八月盛夏,果市的空气里翻滚着肉眼可见的热浪。
左西月躺在宿舍床上,空调开到最低,身上盖着薄薄的夏凉被。窗外蝉鸣聒噪,但她睡得很沉——这是暑假留校的好处,没有早课,可以睡到自然醒。
手机在枕边第无数次震动,她闭着眼摸到,按掉。
然后翻了个身,继续睡。
直到敲门声响起。
“西月!左西月!”尤雨婷的声音从门外传来,带着哭腔,“你在吗?开开门!”
左西月皱了皱眉,挣扎着从床上爬起来,光着脚去开门。
门外,尤雨婷哭得妆都花了,酒红色的长发凌乱地贴在脸上,整个人狼狈不堪。
“雨婷?”左西月愣了,“怎么了?”
尤雨婷一把抱住她,放声大哭:“夜寒潭……夜寒潭他恐吓我!”
左西月的睡意瞬间消散。
“什么?”
“他说……说我再缠着你,就让我在这个学校待不下去!”尤雨婷抽泣着,“他还说,如果我敢把你拖下水,他不会放过我……”
左西月的心沉了下去。
她把尤雨婷拉进宿舍,关上门。
“坐下,慢慢说。”
尤雨婷哭哭啼啼地把事情说了一遍。原来今天上午,她在校门口遇见夜寒潭,夜寒潭把她叫到一边,冷着脸警告她离左西月远点,别再拿自己的事去麻烦左西月。
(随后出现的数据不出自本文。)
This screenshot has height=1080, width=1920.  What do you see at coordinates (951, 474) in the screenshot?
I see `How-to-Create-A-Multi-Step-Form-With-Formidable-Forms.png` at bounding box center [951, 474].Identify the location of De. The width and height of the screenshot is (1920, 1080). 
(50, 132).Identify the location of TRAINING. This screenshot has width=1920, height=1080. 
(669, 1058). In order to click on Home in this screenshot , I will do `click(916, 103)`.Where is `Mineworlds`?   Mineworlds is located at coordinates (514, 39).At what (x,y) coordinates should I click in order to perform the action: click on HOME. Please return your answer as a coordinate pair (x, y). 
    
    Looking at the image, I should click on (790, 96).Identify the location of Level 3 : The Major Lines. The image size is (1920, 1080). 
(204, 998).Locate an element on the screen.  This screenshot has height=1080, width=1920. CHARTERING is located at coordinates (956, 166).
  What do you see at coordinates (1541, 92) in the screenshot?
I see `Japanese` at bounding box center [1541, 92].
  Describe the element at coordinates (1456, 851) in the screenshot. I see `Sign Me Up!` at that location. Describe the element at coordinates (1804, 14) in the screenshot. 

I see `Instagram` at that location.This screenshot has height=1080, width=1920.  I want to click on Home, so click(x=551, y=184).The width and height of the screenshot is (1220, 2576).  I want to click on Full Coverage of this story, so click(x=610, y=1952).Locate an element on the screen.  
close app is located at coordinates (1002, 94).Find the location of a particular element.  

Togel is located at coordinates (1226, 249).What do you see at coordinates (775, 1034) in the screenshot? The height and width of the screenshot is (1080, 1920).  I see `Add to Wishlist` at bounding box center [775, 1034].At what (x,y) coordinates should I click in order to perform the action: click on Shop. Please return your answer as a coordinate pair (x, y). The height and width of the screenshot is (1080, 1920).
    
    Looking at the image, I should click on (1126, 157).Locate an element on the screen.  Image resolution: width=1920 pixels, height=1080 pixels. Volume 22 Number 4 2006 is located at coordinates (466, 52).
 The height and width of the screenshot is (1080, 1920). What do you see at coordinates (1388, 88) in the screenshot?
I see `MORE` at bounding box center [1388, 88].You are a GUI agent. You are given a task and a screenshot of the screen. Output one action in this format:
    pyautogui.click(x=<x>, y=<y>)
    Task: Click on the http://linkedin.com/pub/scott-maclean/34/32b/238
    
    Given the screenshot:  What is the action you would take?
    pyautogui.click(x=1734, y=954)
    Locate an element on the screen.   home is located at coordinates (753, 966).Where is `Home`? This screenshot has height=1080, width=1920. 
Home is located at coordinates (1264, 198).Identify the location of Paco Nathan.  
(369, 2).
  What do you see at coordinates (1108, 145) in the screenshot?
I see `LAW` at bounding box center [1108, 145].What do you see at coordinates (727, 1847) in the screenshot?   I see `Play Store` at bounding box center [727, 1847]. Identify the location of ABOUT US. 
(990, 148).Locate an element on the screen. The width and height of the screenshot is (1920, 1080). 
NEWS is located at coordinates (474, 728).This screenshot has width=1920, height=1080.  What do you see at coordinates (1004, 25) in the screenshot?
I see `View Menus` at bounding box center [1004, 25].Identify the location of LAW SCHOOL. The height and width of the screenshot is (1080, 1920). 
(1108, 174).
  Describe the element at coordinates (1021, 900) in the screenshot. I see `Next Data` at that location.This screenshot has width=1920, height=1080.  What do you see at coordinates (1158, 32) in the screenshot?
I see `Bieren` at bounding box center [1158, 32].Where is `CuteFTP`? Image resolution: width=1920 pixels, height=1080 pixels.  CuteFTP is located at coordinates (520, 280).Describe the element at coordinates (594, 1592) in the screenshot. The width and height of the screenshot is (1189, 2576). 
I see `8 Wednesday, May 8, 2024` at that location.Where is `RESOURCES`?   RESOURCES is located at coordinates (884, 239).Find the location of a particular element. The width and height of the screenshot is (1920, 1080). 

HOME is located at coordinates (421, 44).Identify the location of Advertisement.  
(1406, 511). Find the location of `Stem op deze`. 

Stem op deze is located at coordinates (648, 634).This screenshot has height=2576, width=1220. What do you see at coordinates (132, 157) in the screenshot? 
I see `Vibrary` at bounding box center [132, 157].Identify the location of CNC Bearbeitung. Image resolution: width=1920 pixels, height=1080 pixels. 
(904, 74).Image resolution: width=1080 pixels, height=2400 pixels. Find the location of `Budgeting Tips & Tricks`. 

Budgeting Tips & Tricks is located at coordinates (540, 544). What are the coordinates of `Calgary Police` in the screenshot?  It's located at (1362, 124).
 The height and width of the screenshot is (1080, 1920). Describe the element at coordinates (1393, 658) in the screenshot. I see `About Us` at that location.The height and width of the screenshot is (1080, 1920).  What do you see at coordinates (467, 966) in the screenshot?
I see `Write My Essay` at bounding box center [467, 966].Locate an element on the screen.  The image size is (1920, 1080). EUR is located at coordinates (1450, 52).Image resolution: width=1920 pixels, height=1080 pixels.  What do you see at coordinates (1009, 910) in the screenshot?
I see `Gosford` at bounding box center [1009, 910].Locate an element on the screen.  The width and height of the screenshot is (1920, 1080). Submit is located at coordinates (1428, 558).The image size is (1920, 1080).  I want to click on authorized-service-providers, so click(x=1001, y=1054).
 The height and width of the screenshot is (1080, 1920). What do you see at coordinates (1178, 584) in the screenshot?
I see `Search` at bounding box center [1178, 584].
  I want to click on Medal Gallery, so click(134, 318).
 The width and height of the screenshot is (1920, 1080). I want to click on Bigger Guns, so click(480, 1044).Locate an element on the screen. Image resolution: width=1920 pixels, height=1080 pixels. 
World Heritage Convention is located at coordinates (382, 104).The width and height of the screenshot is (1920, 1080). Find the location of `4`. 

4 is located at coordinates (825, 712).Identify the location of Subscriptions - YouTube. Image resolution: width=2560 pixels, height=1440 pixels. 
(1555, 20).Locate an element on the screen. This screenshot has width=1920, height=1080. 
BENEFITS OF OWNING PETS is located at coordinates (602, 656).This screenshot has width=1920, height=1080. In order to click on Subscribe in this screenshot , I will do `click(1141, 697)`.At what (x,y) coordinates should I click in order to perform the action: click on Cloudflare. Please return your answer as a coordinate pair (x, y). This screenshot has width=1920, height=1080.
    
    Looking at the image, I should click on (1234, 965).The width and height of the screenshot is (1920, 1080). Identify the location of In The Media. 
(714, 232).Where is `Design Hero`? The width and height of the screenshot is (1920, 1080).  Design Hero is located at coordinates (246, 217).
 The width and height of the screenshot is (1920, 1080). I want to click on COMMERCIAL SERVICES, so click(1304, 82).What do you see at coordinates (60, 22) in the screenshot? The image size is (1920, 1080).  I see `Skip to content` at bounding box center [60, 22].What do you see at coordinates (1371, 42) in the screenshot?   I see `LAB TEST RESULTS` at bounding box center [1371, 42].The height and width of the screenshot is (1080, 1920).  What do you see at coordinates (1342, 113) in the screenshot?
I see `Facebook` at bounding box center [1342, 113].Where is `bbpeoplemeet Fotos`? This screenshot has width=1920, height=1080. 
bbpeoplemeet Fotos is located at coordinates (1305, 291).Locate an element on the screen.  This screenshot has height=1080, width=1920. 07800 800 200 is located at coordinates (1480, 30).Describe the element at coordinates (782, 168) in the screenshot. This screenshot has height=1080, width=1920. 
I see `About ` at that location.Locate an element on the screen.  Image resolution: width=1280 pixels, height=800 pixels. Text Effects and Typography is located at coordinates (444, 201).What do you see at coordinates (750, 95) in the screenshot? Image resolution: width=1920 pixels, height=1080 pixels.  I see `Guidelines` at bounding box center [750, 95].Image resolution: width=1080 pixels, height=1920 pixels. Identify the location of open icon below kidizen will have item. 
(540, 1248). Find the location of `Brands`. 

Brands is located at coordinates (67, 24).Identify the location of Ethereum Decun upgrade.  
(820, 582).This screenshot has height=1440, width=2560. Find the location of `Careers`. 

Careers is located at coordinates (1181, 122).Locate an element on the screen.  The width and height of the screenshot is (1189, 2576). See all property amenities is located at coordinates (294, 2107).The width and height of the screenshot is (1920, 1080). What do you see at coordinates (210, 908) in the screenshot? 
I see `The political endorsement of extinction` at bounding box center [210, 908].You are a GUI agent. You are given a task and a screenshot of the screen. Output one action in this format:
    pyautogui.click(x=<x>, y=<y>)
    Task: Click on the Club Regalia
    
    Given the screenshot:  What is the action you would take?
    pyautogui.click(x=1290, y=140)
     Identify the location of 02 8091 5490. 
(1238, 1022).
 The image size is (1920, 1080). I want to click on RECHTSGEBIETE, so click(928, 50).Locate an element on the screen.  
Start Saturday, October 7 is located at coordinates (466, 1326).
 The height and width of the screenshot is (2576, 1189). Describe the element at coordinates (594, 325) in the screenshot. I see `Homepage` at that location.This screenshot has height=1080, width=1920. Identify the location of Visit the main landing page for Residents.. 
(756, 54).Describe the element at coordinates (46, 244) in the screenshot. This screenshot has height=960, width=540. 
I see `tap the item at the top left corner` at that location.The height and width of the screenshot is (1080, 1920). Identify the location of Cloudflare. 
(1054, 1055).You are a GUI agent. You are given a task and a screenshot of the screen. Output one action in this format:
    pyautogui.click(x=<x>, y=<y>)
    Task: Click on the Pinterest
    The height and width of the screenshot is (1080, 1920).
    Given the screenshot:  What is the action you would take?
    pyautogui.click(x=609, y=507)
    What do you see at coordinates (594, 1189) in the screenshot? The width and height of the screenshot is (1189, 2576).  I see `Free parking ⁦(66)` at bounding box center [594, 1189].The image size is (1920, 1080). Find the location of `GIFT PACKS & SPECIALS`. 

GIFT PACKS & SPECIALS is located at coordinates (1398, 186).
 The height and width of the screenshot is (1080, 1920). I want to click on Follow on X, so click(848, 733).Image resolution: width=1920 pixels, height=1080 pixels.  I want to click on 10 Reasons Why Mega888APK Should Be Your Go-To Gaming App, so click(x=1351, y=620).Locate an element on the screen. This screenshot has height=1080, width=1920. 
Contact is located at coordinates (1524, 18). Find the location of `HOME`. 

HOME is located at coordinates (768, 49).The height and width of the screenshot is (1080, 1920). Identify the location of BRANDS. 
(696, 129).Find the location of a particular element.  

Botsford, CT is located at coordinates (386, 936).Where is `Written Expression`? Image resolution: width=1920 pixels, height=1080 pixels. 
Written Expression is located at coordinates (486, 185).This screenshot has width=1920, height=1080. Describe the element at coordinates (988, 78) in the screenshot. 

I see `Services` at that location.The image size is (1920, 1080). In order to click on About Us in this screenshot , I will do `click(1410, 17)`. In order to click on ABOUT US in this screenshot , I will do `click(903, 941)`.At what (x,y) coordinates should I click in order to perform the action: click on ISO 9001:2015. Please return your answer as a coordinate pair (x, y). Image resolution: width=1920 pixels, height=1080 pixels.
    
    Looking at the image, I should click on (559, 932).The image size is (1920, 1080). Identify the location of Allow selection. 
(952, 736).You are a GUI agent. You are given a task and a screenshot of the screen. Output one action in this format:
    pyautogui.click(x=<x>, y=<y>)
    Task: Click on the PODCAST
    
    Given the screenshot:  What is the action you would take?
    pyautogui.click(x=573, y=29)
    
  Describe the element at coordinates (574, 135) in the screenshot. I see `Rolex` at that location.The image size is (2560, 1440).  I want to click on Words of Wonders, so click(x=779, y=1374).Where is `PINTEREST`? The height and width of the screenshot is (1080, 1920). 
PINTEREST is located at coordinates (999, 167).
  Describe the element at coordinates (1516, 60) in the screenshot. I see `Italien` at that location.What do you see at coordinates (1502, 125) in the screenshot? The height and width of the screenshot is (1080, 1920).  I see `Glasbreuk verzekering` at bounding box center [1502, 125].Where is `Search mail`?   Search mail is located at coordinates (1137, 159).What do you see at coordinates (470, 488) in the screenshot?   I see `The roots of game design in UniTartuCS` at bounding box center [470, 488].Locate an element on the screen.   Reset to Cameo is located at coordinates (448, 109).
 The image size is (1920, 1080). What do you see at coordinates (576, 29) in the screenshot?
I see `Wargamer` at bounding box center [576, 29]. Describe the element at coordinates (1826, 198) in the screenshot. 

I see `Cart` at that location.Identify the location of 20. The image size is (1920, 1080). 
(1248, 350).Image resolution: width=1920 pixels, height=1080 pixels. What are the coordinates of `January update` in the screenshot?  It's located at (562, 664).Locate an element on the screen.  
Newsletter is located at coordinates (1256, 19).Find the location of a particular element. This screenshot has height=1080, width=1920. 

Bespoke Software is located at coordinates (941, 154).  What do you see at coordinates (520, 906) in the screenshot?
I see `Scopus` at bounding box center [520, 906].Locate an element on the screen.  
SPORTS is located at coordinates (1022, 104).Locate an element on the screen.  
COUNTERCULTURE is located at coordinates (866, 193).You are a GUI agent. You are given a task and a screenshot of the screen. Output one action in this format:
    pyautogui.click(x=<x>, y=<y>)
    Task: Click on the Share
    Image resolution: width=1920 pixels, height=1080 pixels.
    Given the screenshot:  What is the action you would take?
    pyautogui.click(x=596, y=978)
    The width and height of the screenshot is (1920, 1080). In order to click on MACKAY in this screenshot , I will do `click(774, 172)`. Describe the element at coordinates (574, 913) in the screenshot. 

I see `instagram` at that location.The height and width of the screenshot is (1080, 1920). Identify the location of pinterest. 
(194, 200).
“他还说……”尤雨婷抹着眼泪,“说商七的事,是我自己招惹的,跟你没关系,让我别把你拖下水。”
左西月沉默了。
她看着尤雨婷红肿的眼睛,心里五味杂陈。
一方面,她知道夜寒潭是为她好。尤雨婷最近情绪不稳定,确实给她带来了不少麻烦。
但另一方面,夜寒潭的方式……太过了。
“雨婷,”她轻声说,“夜寒潭的话是重了点,但他没有恶意。他只是……太紧张我了。”
“紧张你?”尤雨婷抬起头,眼神里闪过一丝怨怼,“西月,你是他女朋友,不是他的所有物!他凭什么管你跟谁来往?凭什么恐吓你的朋友?”
左西月被问住了。
是啊,凭什么?
就凭他爱她?
爱就可以为所欲为吗?
“我会跟他说清楚的。”她最终说,“但雨婷,你也该知道,有些事,该放下了。”
尤雨婷愣愣地看着她。
“商七的事,已经过去了。”左西月认真地说,“你再纠结,再不甘,也改变不了什么。不如向前看,好好过自己的生活。”
尤雨婷的眼泪又掉了下来。
“西月,你……你也觉得我烦了,对不对?”
“不是烦。”左西月叹了口气,“只是累了。”
她是真的累了。
这几个月,尤雨婷的事,商七的事,夜寒潭的事……像一团乱麻,缠得她喘不过气。
她现在只想好好睡一觉。
什么都不想。
“雨婷,”她看着尤雨婷,琥珀色的眼睛清澈而疲惫,“你先回去冷静一下。我们都冷静一下,好吗?”
尤雨婷看着她,良久,才缓缓点头。
她站起来,走到门口,又回头看了一眼。
“西月,”她说,“你知道吗?有时候我真羡慕你。羡慕你永远那么冷静,那么清醒,好像什么事都影响不了你。”
她顿了顿,声音低下去:“但有时候,我也讨厌你这样。讨厌你永远置身事外,永远……不会失控。”
说完,她拉开门,走了。
左西月站在原地,看着那扇关上的门,久久未动。
然后她走回床边,躺下,拉过被子盖住头。
世界终于安静了。
她闭上眼,沉沉睡去。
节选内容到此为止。